Like most computer analysts, I spend a large part of my working day on the Web. Until last week I would copy and paste anything of interest I saw there into some form of editor that was not on the Web. Typically that would be NoteTab (a replacement for Windows Notepad) or Microsoft’s clever but heavyweight OneNote.

Last week, I instead started using Google’s Notebook for note taking. It’s nearly as smart as M$ OneNote and faster than switching to an offline editor every time I want to copy something from a Web page.

The service itself isn’t new, having been introduced last May (see here, on the DownloadSquad blog.) What is new is the ability to share Google Notes, including showing them to the public.

Here’s a public page I made earlier. Ignore the rubbish I’ve written and look instead at the kind of material I can put on the page. Each alternate entry is straight off the Web, with links and pictures (pretty much) as they are on the original page. All you have to do is select the area of the page you want to copy, right-click and choose “Note this (Google Notebook)”.

The size, colour and face of fonts used in the text are all adjustable. I’ve shown that to exaggerated effect, hence the ransom-note look.
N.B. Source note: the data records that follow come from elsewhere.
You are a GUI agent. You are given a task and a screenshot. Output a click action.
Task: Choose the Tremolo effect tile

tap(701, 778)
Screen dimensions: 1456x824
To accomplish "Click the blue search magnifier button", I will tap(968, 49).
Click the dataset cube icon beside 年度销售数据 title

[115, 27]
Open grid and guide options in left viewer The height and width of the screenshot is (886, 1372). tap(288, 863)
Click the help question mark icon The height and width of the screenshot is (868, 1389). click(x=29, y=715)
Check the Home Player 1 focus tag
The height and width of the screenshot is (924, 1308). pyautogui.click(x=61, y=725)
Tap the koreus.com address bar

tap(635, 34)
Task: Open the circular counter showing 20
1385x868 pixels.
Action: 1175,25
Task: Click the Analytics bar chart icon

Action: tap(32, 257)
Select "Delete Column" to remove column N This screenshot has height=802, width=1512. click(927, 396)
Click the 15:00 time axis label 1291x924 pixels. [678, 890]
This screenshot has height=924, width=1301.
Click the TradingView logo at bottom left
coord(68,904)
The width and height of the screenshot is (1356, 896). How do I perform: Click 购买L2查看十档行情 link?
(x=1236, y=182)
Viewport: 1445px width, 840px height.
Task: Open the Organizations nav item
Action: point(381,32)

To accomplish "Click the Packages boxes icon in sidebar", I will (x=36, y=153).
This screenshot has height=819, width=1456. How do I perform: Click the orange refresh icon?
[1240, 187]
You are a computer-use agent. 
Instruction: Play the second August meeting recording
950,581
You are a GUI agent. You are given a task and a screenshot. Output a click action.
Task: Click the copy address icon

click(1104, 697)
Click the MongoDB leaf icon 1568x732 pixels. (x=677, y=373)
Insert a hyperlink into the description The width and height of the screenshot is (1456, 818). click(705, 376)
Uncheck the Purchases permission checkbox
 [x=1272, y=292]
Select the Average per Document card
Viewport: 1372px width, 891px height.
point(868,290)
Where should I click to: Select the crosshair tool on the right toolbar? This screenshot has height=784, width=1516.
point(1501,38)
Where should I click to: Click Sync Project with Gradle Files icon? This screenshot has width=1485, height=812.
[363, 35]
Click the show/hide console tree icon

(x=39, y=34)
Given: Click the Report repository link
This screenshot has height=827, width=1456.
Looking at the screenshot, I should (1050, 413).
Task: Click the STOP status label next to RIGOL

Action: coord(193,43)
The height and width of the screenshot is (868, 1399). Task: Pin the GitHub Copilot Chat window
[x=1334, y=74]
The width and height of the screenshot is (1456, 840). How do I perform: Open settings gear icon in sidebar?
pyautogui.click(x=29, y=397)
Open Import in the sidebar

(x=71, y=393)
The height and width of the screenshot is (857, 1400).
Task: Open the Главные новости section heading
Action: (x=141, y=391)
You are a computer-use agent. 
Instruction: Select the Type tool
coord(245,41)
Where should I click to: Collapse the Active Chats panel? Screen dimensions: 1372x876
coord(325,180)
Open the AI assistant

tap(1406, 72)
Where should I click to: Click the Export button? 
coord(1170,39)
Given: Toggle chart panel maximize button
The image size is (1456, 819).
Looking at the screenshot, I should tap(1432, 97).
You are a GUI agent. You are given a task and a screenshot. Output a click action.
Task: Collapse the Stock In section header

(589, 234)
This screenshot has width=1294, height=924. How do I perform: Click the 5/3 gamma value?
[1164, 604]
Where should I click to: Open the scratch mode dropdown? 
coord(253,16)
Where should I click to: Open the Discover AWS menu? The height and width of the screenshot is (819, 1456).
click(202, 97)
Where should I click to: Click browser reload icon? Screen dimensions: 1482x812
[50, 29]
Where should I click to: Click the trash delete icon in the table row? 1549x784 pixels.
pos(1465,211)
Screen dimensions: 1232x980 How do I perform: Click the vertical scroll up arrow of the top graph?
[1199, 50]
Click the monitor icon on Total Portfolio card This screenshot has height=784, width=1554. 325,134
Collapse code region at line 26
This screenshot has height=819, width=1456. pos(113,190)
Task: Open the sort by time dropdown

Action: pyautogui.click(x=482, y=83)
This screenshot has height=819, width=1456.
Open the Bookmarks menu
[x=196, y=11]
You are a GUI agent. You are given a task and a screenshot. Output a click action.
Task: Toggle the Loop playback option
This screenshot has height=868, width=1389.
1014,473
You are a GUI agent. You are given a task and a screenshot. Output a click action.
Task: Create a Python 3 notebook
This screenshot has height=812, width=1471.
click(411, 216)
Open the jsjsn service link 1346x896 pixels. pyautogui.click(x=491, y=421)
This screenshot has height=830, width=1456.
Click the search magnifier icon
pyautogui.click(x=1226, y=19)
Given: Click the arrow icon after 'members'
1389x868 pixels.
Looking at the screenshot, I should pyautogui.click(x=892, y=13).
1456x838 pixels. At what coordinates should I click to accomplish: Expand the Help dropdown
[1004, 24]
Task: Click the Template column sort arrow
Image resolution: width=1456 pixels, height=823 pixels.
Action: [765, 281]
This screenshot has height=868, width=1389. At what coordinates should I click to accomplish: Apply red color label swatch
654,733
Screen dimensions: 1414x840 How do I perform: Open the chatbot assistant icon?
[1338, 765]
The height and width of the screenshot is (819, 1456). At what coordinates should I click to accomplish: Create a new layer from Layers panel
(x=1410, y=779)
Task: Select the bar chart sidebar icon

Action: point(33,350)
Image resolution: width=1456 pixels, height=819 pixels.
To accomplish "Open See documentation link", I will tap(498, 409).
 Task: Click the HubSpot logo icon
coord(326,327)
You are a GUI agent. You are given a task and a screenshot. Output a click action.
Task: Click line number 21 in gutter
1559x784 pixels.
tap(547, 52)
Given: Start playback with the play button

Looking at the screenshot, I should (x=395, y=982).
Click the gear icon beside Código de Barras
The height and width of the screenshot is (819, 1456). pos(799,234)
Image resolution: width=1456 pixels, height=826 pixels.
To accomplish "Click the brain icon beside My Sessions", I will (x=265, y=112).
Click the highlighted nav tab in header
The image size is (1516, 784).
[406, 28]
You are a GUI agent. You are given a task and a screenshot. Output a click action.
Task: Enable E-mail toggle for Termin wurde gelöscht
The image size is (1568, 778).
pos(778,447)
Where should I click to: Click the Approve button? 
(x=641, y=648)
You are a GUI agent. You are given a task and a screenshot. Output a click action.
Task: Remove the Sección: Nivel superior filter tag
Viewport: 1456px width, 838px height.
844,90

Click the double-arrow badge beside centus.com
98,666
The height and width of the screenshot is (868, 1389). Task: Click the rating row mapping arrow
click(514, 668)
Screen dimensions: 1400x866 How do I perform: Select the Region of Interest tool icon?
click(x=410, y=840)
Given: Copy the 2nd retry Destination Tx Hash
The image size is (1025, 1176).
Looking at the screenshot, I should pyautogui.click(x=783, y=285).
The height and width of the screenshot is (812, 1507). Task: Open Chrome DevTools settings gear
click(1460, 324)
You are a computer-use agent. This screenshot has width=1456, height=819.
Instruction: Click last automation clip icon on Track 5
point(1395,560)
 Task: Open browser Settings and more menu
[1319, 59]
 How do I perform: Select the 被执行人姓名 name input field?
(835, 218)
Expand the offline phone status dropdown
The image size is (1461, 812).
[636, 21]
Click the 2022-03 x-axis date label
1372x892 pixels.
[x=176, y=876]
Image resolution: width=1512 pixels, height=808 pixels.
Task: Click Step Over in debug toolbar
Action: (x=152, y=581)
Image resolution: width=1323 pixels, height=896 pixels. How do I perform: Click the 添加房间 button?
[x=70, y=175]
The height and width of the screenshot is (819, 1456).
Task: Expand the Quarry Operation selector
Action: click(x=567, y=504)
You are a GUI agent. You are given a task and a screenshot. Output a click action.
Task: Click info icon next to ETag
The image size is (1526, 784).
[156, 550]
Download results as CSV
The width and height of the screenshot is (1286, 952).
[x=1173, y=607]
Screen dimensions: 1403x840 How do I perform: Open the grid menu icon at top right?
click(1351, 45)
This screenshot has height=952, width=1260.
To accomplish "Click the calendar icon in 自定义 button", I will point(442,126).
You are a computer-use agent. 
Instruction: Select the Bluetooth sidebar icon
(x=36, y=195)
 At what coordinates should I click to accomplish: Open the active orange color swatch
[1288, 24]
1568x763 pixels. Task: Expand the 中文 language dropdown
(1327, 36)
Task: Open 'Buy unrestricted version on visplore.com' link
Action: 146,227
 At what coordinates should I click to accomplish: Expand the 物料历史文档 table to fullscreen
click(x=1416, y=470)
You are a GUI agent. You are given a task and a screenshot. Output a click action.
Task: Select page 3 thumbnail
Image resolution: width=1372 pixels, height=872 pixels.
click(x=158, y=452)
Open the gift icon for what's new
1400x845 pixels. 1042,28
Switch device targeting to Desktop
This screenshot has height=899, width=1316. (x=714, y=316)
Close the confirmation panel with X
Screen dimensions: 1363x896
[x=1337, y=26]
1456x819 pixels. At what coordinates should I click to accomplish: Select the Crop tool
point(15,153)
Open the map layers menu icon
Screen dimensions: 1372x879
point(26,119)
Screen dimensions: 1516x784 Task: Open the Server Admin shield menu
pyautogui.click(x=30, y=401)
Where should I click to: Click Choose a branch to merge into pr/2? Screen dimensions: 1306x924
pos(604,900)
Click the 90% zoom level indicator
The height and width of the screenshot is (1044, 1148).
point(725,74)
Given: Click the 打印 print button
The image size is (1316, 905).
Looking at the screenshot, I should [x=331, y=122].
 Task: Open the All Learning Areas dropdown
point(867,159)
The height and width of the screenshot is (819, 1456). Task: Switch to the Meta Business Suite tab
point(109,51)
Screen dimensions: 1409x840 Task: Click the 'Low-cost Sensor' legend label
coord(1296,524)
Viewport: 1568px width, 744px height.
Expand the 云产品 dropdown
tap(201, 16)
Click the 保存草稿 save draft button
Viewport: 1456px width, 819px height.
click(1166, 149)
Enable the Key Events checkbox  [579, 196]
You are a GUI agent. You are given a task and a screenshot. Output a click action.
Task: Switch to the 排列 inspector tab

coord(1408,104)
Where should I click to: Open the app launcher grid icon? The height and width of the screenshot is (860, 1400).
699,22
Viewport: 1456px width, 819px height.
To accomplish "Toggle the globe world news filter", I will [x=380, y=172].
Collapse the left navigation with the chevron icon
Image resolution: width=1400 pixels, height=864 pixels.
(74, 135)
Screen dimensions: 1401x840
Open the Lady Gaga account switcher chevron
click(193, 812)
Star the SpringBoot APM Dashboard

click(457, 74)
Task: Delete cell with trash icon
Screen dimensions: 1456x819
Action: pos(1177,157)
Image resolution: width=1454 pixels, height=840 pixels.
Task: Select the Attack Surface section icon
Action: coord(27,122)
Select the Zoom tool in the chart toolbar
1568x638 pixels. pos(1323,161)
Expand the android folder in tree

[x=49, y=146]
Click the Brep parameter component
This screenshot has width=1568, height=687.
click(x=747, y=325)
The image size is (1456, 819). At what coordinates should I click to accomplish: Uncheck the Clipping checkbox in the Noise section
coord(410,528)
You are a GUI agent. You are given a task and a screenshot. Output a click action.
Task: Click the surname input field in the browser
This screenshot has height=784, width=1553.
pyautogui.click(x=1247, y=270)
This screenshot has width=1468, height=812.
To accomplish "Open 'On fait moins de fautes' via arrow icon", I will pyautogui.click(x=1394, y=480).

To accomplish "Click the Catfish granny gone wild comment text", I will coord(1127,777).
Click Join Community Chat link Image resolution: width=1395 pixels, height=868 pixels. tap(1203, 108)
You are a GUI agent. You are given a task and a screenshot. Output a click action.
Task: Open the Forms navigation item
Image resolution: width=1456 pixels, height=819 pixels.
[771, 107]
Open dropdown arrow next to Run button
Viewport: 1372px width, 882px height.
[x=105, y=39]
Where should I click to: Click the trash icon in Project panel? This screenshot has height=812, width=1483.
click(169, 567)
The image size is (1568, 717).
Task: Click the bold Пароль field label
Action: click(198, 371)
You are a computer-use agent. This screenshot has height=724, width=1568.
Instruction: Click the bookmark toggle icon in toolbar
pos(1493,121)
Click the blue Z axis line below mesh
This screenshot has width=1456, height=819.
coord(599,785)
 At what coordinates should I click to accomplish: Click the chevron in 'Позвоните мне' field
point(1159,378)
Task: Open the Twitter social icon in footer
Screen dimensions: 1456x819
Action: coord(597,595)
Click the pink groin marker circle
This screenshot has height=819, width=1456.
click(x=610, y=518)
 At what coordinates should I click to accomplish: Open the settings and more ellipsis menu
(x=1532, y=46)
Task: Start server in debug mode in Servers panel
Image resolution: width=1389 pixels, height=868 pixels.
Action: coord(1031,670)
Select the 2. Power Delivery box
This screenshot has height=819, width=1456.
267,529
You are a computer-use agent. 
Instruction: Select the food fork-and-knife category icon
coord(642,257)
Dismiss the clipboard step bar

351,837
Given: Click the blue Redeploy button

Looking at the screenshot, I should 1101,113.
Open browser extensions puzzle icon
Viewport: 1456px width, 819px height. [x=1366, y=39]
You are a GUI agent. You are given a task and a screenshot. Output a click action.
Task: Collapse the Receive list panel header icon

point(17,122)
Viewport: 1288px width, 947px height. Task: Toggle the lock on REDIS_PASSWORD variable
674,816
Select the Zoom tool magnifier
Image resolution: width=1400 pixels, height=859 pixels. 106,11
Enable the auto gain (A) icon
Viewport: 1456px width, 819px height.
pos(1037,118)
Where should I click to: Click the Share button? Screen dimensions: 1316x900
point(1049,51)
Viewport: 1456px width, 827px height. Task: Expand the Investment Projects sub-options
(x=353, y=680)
You can also make any part of a section into a live link to a Web page or an email address. (Try the last section to see this in action.)

A shared notebook can be edited by anyone in the group who has a Gmail account. It then becomes almost, but not quite, a Wiki.

There is room for improvement, of course — Google Notebook lacks a spelling checker, for instance — but the software is still in beta. It should therefore get even better before general release.

One thing that cannot be changed is the fact that what you select and what you write will sit on Google’s servers. Whether that concerns you is a personal and, possibly, a corporate decision. If it is a worry, then you might like instead to look at Surfulator. This is not free — it costs just under £20 — but you will know where your data is if you use it.

I don’t put anything sensitive on any search company’s Web site, anyway, so this clever tool from Google is going to get plenty of use from me.